_TASK ITEM_: Please report every line in the entries that contains the string "agent".

_PROVIDED RECORDS_:
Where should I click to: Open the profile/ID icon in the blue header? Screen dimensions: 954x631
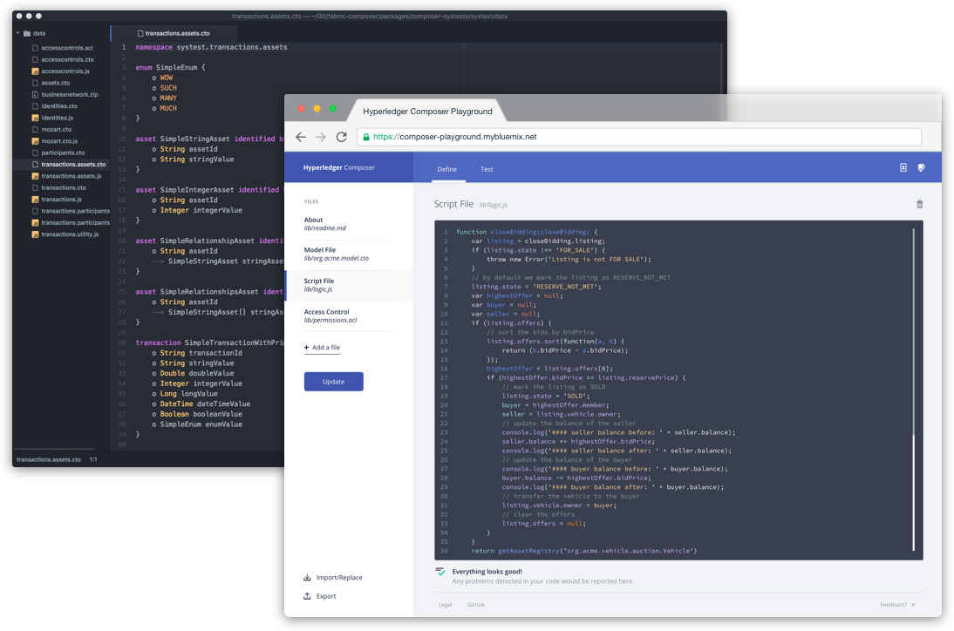point(903,167)
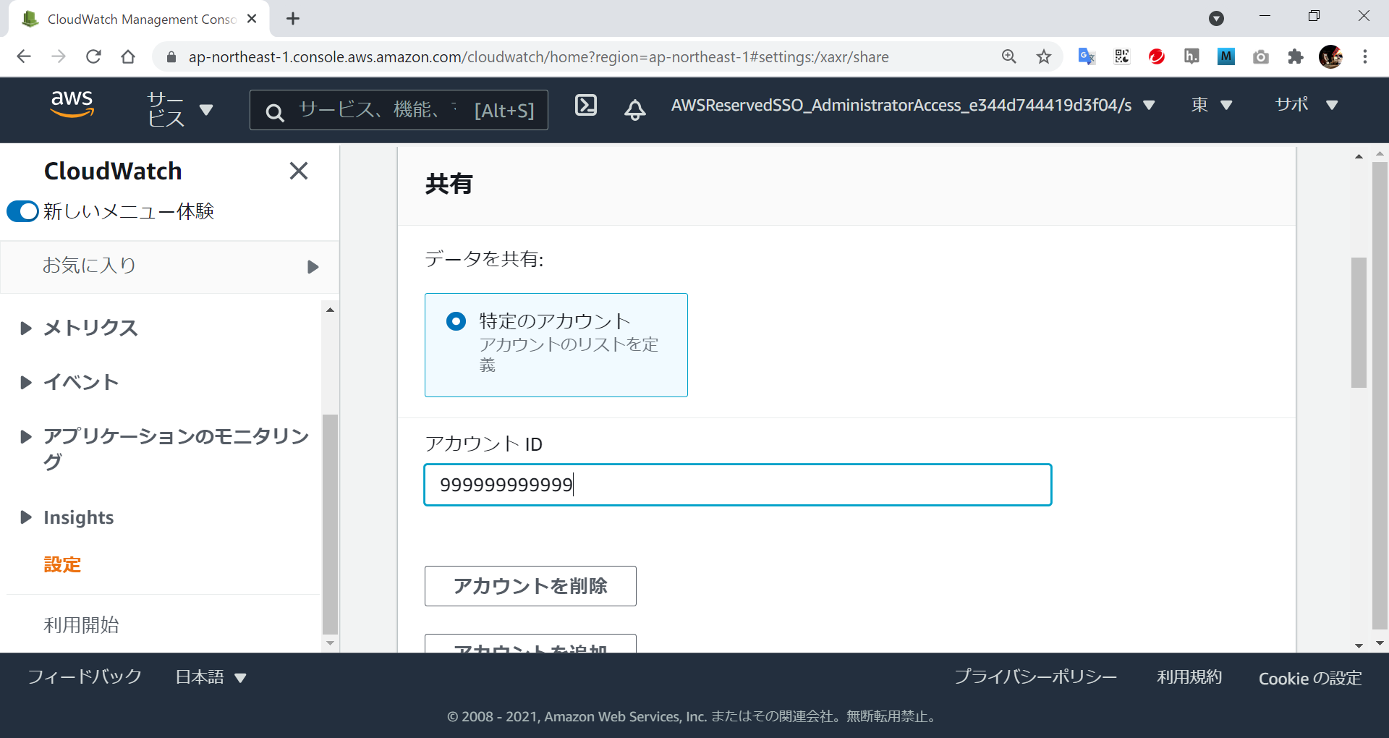This screenshot has width=1389, height=738.
Task: Open the notifications bell icon
Action: coord(634,109)
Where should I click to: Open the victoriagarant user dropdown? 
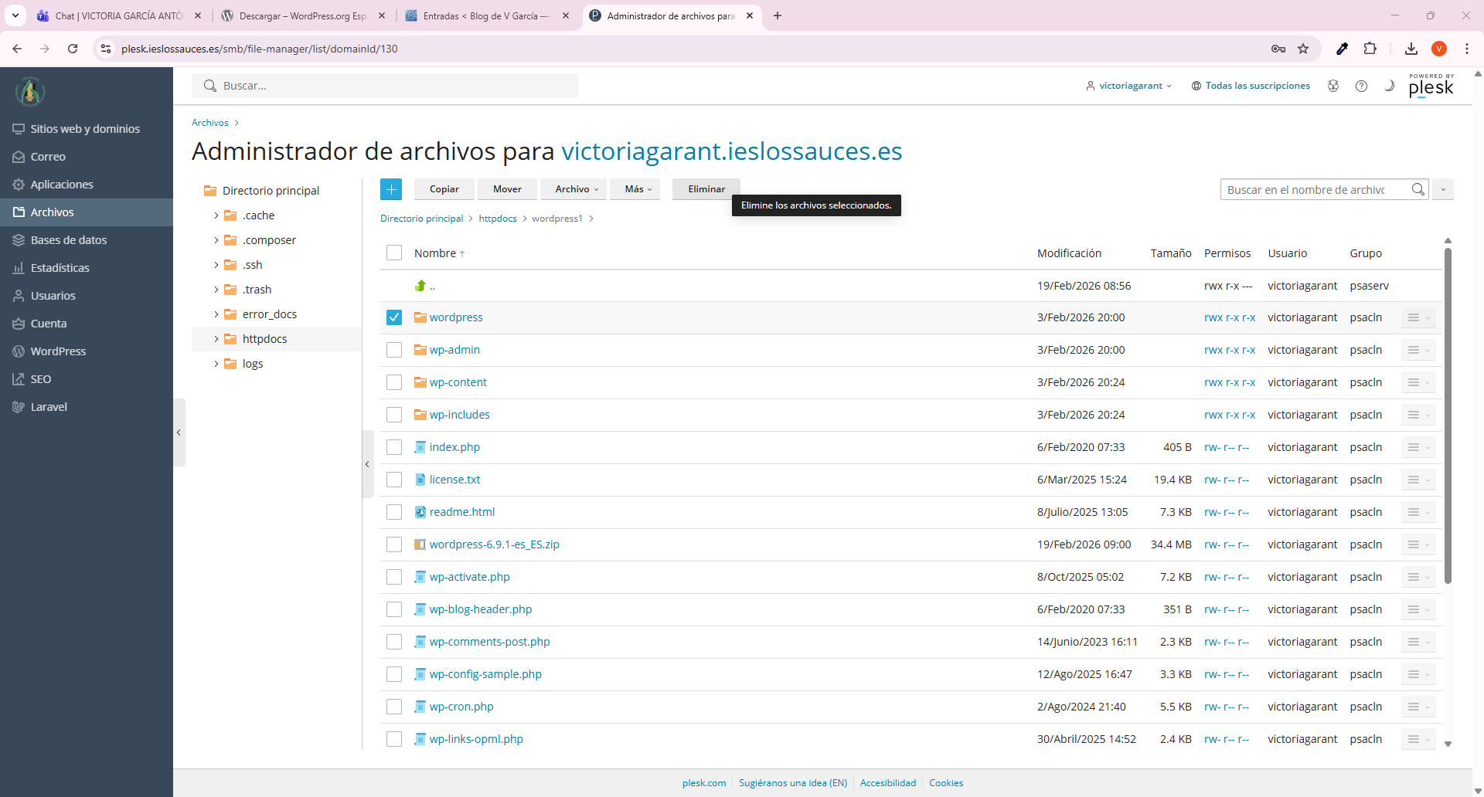pos(1129,86)
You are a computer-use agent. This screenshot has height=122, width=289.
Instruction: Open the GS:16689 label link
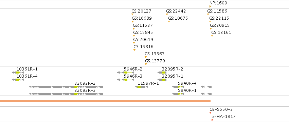(x=142, y=18)
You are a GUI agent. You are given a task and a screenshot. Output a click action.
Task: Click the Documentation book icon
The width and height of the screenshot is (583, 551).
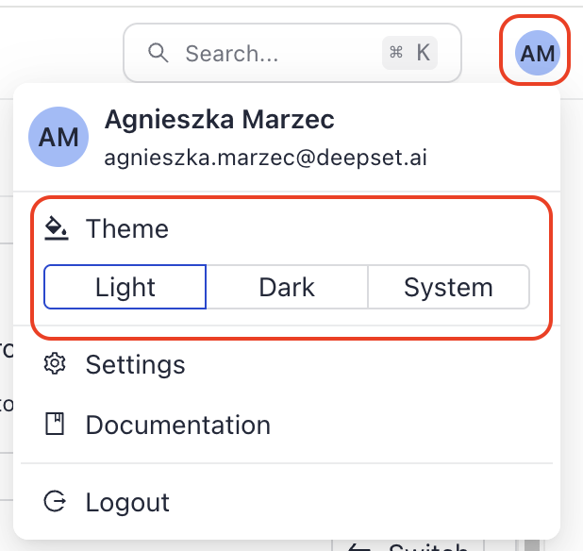pyautogui.click(x=55, y=424)
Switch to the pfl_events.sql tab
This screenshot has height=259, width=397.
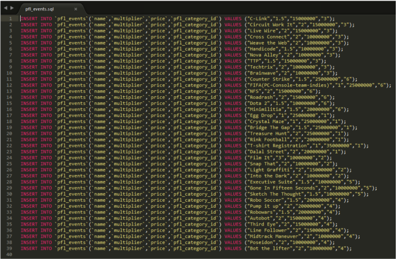[43, 10]
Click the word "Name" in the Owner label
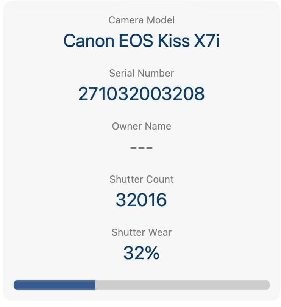 (158, 126)
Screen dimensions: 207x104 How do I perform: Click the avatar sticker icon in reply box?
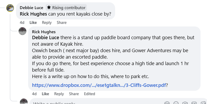coord(167,103)
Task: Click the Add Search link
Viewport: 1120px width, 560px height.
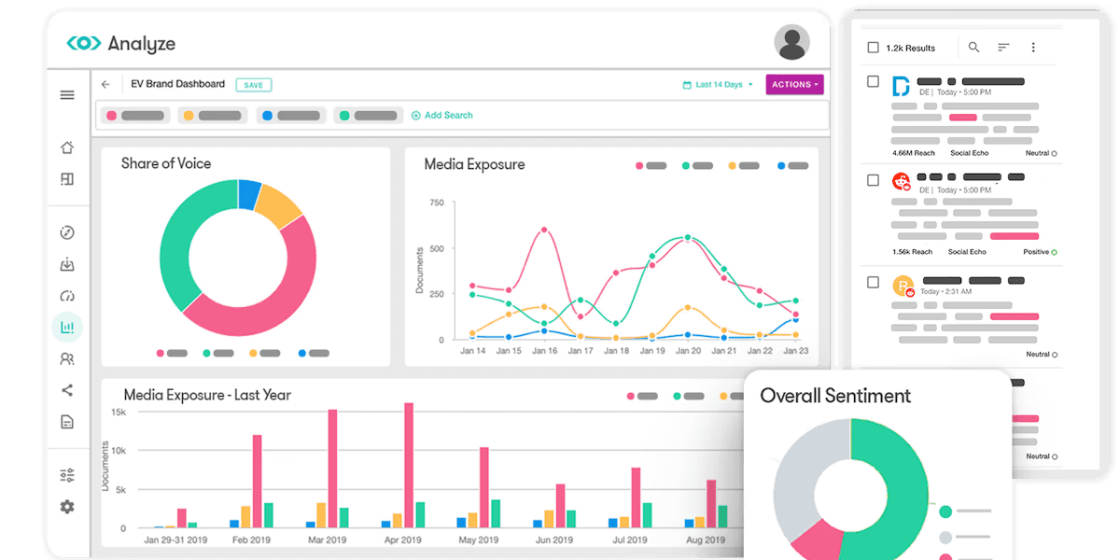Action: [442, 115]
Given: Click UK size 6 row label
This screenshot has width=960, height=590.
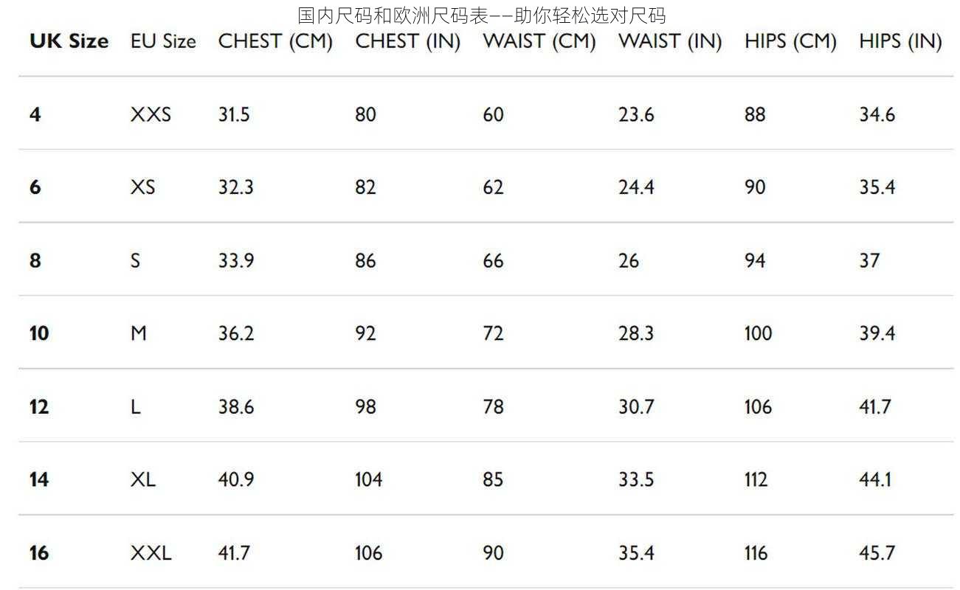Looking at the screenshot, I should point(35,187).

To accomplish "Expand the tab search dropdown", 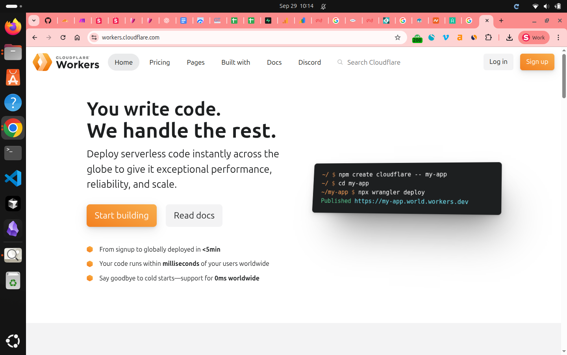I will pos(34,21).
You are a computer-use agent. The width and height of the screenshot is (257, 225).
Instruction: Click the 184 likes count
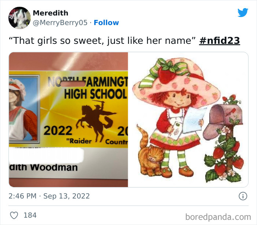click(x=30, y=215)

_REPLY TO THE TASK_:
You are a computer-use agent. This screenshot has height=122, width=289.
You are a GUI agent. You are given a task and a screenshot. Output a click action.
You are a computer-use agent. The width and height of the screenshot is (257, 225).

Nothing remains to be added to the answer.